§ **Your instructions**
Copy out all the lines of the data that hold the word "EscolasBrasil".

[Stored data]
* * *

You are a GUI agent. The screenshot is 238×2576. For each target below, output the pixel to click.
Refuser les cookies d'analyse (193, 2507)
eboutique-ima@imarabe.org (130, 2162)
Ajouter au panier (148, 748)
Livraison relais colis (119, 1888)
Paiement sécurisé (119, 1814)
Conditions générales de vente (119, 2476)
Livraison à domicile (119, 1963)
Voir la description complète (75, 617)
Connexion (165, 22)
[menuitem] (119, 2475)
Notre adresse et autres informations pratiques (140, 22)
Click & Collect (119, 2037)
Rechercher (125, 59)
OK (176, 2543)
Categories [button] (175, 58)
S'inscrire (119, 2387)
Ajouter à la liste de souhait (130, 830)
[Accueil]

* * *

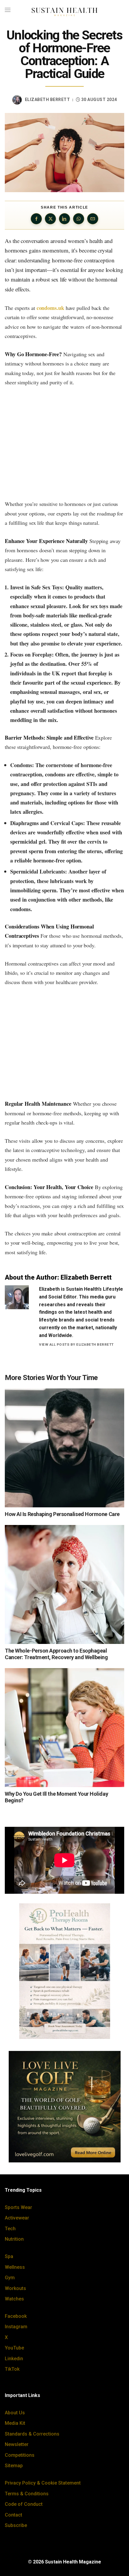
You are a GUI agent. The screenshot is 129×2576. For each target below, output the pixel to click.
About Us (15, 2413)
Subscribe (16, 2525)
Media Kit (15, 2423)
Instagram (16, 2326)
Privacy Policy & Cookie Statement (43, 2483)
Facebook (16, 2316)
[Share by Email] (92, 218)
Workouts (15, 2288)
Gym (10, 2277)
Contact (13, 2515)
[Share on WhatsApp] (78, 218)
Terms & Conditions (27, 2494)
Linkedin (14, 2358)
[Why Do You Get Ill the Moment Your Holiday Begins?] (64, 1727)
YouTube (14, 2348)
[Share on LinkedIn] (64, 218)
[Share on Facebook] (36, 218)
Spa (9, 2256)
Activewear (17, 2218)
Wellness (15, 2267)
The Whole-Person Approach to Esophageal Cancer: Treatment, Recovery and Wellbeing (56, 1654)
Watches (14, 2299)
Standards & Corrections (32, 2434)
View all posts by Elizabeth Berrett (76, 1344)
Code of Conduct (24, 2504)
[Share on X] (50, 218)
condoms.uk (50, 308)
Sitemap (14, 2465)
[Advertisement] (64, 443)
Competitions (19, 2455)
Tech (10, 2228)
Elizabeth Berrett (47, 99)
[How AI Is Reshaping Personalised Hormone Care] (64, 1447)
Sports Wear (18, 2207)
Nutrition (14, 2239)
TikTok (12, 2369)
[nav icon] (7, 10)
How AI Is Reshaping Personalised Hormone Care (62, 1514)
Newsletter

* * *

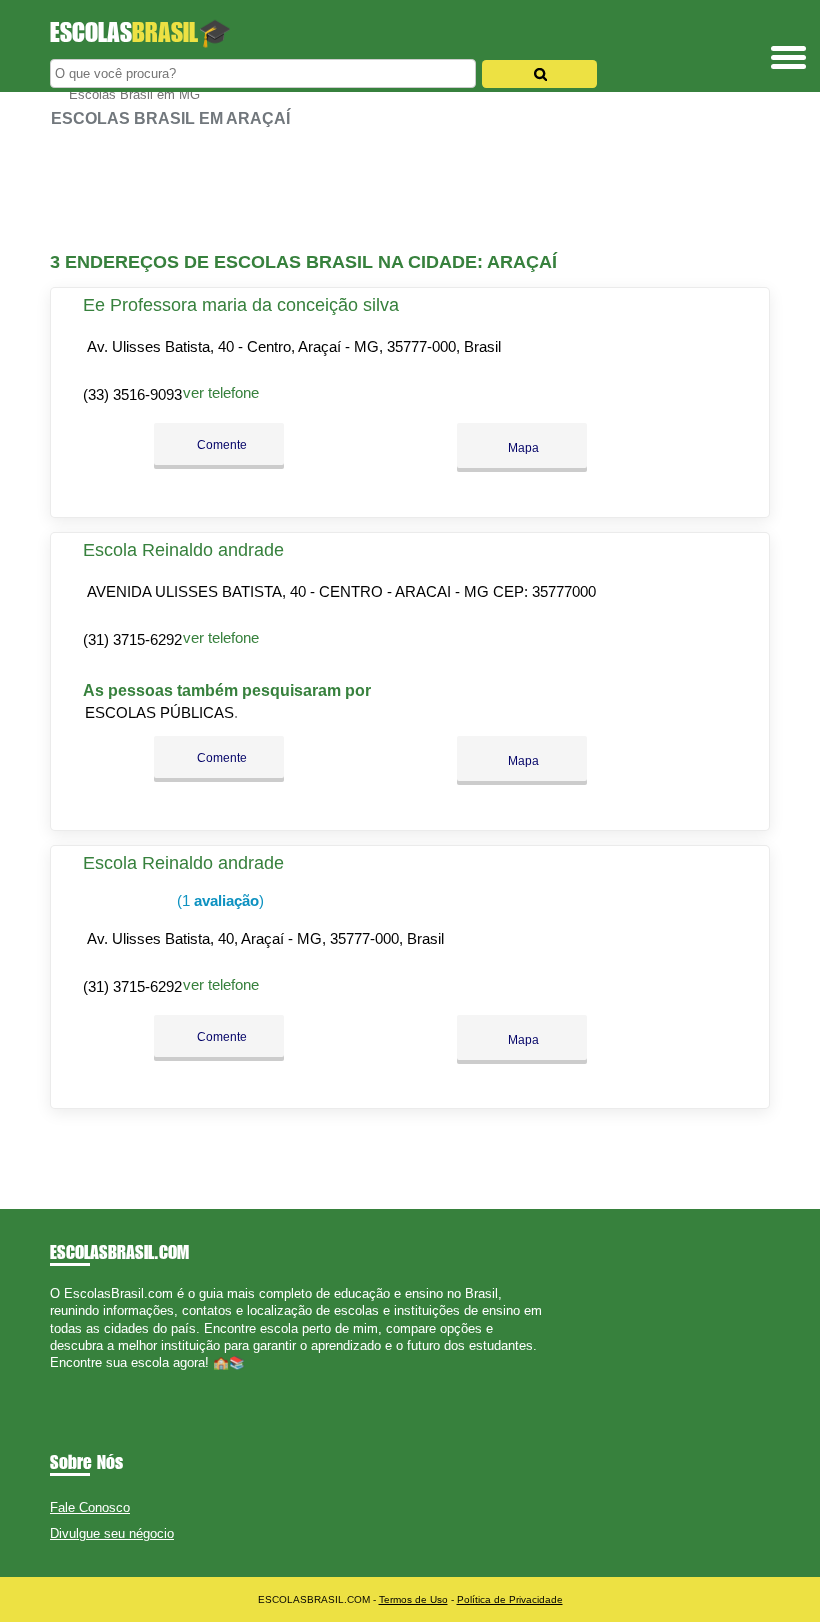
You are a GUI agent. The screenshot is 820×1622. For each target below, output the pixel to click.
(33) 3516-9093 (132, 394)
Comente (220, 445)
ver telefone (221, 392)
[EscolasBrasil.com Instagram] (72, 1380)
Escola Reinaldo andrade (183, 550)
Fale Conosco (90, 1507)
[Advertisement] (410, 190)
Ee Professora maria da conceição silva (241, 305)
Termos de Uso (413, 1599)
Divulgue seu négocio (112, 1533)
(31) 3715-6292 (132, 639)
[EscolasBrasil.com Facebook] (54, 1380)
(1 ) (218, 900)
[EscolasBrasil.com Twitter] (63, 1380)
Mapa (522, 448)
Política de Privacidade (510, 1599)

* * *

§ **Answer to the problem**
[EscolasBrasil.com Instagram] (72, 1380)
[EscolasBrasil.com Facebook] (54, 1380)
[EscolasBrasil.com Twitter] (63, 1380)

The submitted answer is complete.